=== Instructions for the task ===
Below are some records; output exactly the lines from the line with "Viewport: 1548px width, 784px" to the line with "Click plus icon below No branch wait", both ends kept, and nothing more.

=== Dataset content ===
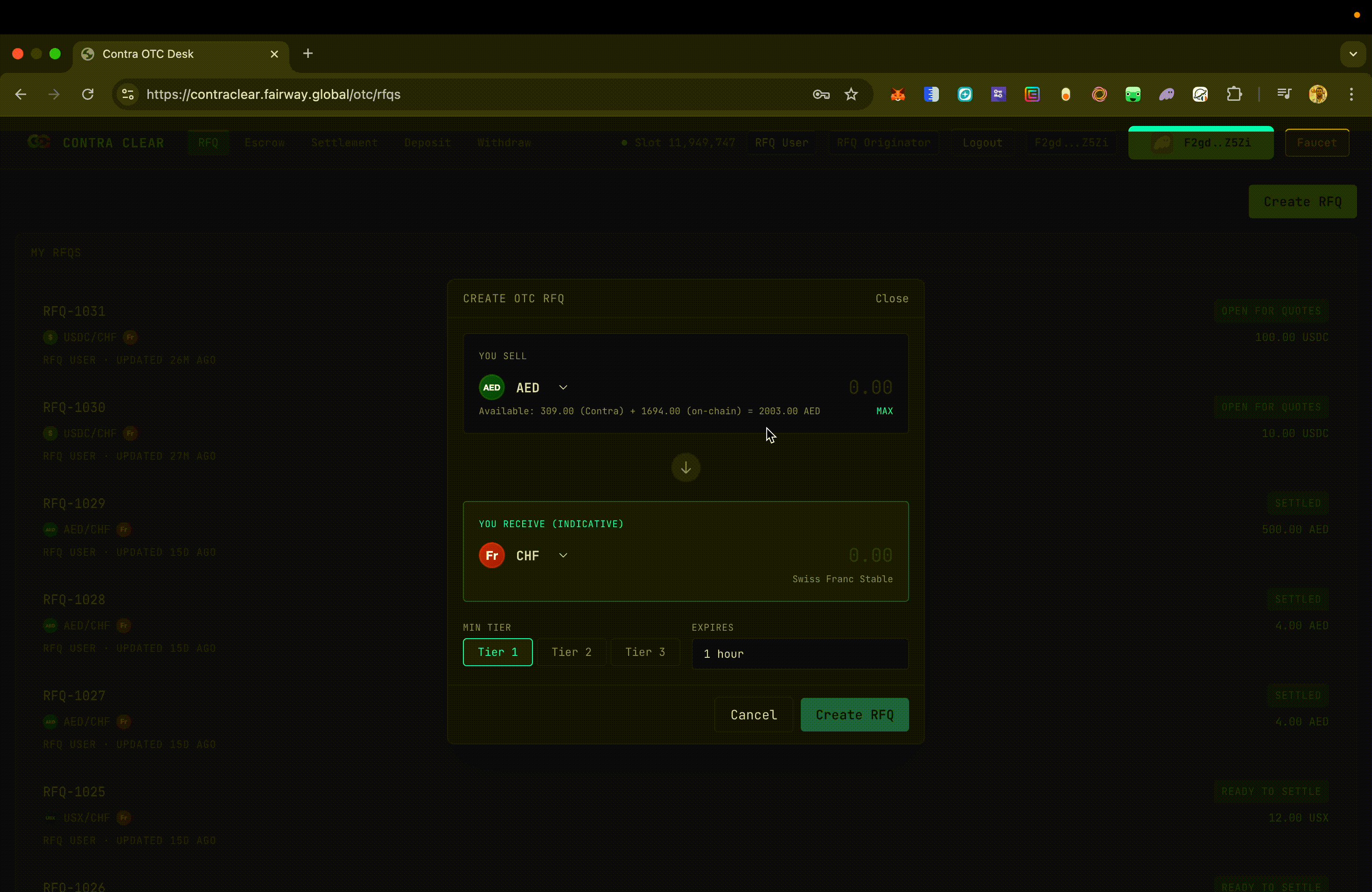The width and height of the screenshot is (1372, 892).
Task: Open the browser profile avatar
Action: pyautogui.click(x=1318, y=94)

--

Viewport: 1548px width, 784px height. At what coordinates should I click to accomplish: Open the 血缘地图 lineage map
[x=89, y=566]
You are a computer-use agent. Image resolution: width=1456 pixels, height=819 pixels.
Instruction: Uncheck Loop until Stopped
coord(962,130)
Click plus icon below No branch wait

---

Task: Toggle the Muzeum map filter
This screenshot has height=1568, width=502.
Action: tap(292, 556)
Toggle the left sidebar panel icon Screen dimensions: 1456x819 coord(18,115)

=== Your solution ===
Viewport: 1548px width, 784px height. At what coordinates should I click to accomplish: Open the 血缘地图 lineage map
[x=89, y=566]
You are a computer-use agent. Image resolution: width=1456 pixels, height=819 pixels.
Instruction: Uncheck Loop until Stopped
coord(962,130)
Click plus icon below No branch wait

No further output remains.